Of course we'll help the victims of Katrina in New Orleans and elsewhere. There's already been a spectacular outpouring of private and corporate generosity and people welcoming evacuees into their homes. But let's not go off the deep end on public policy.
Lyndon Johnson launched the "war on poverty" 40 years ago. The Post must have missed the official declaration. Since then, government has spent upward of $10 trillion on more than 75 different state and federal poverty programs. Federal poverty spending in 2005 alone is more than $400 billion, an increase of 42 percent since Bush took office in 2001. Yet poverty still exists, and always will. It's a relative term, especially in a free and wealthy nation like ours. The essential point is that there is nothing approaching abject poverty in this country. Most of the "poor" in America enjoy more material comforts than Europe's middle class and live like nobility compared to the underdeveloped world's poor. Don't be misled by Census Bureau statistics labeling 37 million Americans as "poor." The definition is oversimplified and the figures overstated.
A med school student living off checks from Mom and Dad is statistically poor, as are many elderly couples with net worth in six figures.
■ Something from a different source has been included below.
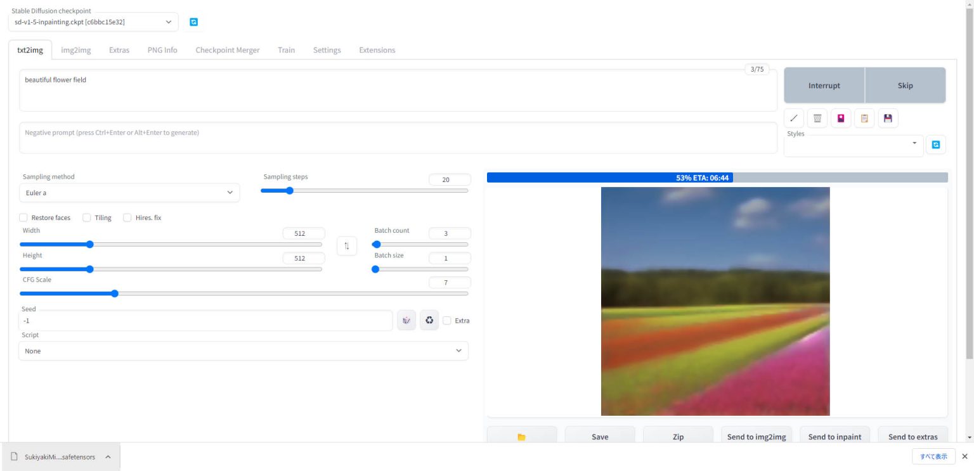Click the Negative prompt input field
The height and width of the screenshot is (471, 974).
[398, 138]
Poor households consume twice as much as their official earnings, which exclude billions of dollars in noncash government entitlements like Medicaid, food stamps, housing subsidies and unreported income. There are many more pitfalls in the data.
Poverty is more a matter of prospects than income. It's a transitory condition for most. According to a Census Bureau study between 1996 and 1999, 80 percent of those under the poverty line were above it in less than a year.
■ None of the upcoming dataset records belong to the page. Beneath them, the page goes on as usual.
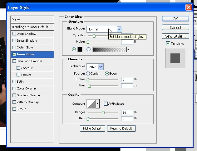Image resolution: width=197 pixels, height=151 pixels.
Task: Enable the Drop Shadow effect checkbox
Action: [14, 34]
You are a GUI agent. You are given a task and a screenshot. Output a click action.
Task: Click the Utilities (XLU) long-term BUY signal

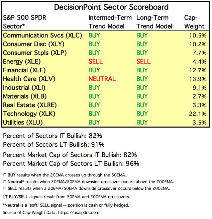click(142, 123)
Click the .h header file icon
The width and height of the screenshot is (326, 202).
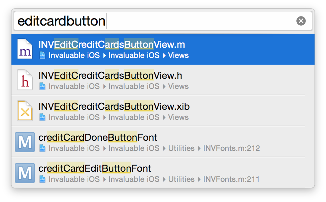25,80
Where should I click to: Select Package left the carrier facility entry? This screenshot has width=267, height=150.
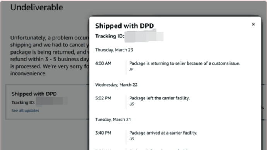pyautogui.click(x=159, y=98)
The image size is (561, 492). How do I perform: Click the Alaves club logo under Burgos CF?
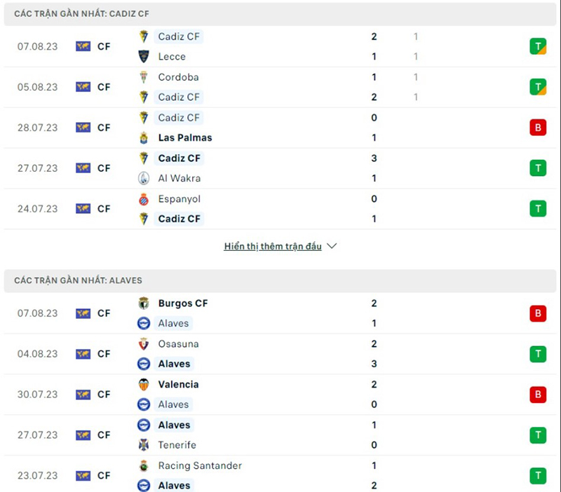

The danger of government poverty programs is that they can seduce their wards into dependency, draining them of ambition and personal responsibility. The last thing we should learn from New Orleans is to expand the poverty trap.
BUMP!!
And I am beginning to smell another "rope a dope", by W.
(Denny Crane: "Sometimes you can only look for answers from God and failing that... and Fox News".)
Misunderestimated again.
Katrina seemed to be the catalyst.
"it's now clear to any fair-minded observer that the major responsibility for the failure to adequately prepare, to order a mandatory evacuation earlier and to respond to those left behind belongs to local authorities, specifically New Orleans Mayor Ray Nagin and Louisiana Gov. Kathleen Blanco."
Well, hello! It was clear to some of us from day one!
It is because they are bleeding.
bttt
If there was every a reason for the poor to take a hard look at themselves and how they got there, it is now.
I attribute much of it to the Democrats, who keep so many people dumb and poor and dependent, because they are easy to manipulate.
You said a lot in a little space there.
Thanks.
Smell blood alright. But, of themselves rotting and dying.
I agree. I thought Bush's speech tonight was, once again in a crisis, bold and visionary.
In the process he may have eviscerated the Democratic Party stranglehold on black voters.
LOL...
Especially after tonights speach.
Watching the press talking-chuckle-heads I noticed it got good reviews from everyone except Jessie Jackson.
Its a bold plan, costly, but bold. And it will expose Louisiana politics to more scrutiny than it has ever had before, and maybe, just maybe we can pry that corrupt state government's hands away from the money.
I think you're on to something.
Good article. Michael Brown lost his job through the incompetency of the mayor of NOLA and the Governor of LA.
That was my take on his speech as well.
Interesting article. Thanks for posting. :o)
what r u doing up in the middle of the night?
Hey Rca2000 help me out -- what's rope a dope - i hear it all the time and don't have clue.
and how is Pres. Bush going to do one? Thanks!